Locate every line in the records below that contains the word "left", and copy each one.

◆ **Study material**

-=-=-

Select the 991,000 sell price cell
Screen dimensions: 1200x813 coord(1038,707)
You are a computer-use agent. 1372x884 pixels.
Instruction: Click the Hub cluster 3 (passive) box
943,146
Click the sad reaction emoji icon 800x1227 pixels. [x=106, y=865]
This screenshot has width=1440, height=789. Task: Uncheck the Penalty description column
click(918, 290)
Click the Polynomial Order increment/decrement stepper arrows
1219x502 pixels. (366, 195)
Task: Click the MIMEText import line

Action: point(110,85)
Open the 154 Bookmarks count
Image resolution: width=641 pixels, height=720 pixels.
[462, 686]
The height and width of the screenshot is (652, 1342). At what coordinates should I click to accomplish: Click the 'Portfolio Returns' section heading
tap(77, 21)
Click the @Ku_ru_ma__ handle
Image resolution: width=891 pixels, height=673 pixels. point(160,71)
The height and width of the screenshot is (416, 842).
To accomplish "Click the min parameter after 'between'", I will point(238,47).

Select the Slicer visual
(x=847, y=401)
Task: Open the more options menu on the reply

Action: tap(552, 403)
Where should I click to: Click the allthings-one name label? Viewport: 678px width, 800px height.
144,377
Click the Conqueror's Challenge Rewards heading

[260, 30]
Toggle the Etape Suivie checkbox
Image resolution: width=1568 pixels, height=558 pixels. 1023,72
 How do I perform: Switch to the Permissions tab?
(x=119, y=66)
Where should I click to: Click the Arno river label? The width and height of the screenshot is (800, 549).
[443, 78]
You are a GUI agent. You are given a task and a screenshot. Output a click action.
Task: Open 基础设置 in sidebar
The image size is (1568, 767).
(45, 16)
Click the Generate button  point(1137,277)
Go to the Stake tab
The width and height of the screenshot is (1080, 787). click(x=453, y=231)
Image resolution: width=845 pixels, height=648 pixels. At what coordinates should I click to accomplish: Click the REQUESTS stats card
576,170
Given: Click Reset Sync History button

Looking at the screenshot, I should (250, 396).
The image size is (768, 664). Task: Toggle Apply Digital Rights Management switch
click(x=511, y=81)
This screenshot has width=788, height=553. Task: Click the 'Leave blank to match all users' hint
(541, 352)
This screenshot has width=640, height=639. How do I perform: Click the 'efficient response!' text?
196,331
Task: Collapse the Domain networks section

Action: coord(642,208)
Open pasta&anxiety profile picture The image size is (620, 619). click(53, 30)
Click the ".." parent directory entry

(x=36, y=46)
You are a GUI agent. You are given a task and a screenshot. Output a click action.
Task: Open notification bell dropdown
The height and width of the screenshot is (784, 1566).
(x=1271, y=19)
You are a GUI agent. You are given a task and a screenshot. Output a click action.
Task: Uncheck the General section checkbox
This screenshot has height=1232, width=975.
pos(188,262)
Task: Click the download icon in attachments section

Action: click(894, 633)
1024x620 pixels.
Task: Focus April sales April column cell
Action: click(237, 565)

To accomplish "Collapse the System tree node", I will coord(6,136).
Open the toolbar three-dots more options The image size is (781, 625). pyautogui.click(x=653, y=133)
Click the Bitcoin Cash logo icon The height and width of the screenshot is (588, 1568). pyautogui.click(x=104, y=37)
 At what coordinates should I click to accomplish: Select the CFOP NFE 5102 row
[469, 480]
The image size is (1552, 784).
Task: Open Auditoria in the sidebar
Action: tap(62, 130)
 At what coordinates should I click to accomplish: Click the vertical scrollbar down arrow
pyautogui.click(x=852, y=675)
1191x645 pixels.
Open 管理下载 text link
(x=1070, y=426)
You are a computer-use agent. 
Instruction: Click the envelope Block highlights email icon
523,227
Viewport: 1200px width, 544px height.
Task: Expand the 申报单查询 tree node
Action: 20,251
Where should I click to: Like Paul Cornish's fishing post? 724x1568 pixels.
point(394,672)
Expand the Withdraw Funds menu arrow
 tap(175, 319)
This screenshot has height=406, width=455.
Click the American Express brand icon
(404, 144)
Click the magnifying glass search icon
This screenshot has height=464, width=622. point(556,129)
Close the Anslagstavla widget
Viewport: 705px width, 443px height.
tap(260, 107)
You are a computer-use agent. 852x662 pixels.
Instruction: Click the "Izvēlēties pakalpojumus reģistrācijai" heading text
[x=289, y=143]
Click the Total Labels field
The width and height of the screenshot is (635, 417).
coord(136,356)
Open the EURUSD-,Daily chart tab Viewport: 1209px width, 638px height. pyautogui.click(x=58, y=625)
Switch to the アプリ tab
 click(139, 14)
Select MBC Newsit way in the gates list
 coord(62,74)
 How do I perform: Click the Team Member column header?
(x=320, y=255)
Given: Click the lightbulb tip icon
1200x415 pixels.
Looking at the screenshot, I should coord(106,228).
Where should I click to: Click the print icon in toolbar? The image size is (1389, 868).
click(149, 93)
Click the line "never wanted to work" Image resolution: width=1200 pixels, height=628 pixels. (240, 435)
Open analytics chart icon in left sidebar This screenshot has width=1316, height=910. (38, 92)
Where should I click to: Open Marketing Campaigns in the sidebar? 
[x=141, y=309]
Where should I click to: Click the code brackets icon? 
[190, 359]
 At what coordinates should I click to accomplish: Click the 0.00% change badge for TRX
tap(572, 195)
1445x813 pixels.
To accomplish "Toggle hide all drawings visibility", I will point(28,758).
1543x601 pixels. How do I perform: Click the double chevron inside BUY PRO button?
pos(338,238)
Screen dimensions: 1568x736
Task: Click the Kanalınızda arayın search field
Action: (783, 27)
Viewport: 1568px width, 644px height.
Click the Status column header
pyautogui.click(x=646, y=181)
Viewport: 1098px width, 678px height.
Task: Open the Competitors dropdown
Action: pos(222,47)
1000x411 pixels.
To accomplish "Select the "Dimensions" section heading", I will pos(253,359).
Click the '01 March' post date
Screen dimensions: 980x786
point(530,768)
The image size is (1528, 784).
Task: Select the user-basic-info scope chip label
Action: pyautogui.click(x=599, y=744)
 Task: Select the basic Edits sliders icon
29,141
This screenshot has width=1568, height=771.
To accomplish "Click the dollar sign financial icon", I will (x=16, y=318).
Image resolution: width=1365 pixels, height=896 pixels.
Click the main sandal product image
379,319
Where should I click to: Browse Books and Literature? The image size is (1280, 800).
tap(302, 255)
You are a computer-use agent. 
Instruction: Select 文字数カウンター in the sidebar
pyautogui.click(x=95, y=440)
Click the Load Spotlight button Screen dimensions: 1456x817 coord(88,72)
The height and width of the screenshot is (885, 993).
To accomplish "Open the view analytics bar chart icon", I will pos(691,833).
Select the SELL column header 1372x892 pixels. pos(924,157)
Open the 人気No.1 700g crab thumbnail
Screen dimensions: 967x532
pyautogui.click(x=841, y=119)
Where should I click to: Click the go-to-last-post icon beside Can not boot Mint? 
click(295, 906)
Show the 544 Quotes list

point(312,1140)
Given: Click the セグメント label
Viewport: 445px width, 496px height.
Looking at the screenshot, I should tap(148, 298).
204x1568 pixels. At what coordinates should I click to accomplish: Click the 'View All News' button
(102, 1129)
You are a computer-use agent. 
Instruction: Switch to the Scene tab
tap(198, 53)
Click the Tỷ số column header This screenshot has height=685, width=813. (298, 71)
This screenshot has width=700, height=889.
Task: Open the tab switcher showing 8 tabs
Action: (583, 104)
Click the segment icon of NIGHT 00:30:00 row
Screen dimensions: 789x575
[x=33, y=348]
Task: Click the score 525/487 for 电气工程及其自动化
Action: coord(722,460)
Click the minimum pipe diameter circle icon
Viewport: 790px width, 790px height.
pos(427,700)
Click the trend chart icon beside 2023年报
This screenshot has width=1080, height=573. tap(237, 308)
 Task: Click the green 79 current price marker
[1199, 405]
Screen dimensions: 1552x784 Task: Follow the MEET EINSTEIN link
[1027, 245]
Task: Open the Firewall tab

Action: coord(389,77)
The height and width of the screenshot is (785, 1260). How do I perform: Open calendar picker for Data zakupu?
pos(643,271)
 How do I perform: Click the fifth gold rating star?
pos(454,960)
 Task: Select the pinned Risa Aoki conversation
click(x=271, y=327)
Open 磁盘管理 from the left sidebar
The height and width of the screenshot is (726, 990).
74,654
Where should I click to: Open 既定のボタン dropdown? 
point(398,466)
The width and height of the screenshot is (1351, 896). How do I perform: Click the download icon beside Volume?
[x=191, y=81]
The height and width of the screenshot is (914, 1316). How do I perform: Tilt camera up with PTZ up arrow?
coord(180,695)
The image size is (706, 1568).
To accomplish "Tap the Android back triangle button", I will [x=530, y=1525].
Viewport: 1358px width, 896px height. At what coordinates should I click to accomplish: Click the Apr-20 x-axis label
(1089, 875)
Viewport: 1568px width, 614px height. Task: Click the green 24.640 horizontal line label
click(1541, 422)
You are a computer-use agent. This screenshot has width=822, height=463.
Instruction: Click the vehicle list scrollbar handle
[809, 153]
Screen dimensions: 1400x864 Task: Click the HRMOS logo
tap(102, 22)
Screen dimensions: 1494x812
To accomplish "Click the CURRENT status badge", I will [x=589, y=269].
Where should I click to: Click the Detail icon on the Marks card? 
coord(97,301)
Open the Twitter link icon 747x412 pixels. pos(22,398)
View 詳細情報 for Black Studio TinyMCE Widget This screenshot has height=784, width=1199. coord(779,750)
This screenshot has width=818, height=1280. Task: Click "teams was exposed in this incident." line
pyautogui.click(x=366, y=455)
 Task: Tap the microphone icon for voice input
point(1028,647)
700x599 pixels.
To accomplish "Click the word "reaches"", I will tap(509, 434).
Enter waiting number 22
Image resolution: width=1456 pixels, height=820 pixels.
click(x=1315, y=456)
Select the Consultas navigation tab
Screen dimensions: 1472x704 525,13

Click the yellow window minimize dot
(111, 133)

-=-=-

◆ **Answer**
Open analytics chart icon in left sidebar This screenshot has width=1316, height=910. (38, 92)
Open 磁盘管理 from the left sidebar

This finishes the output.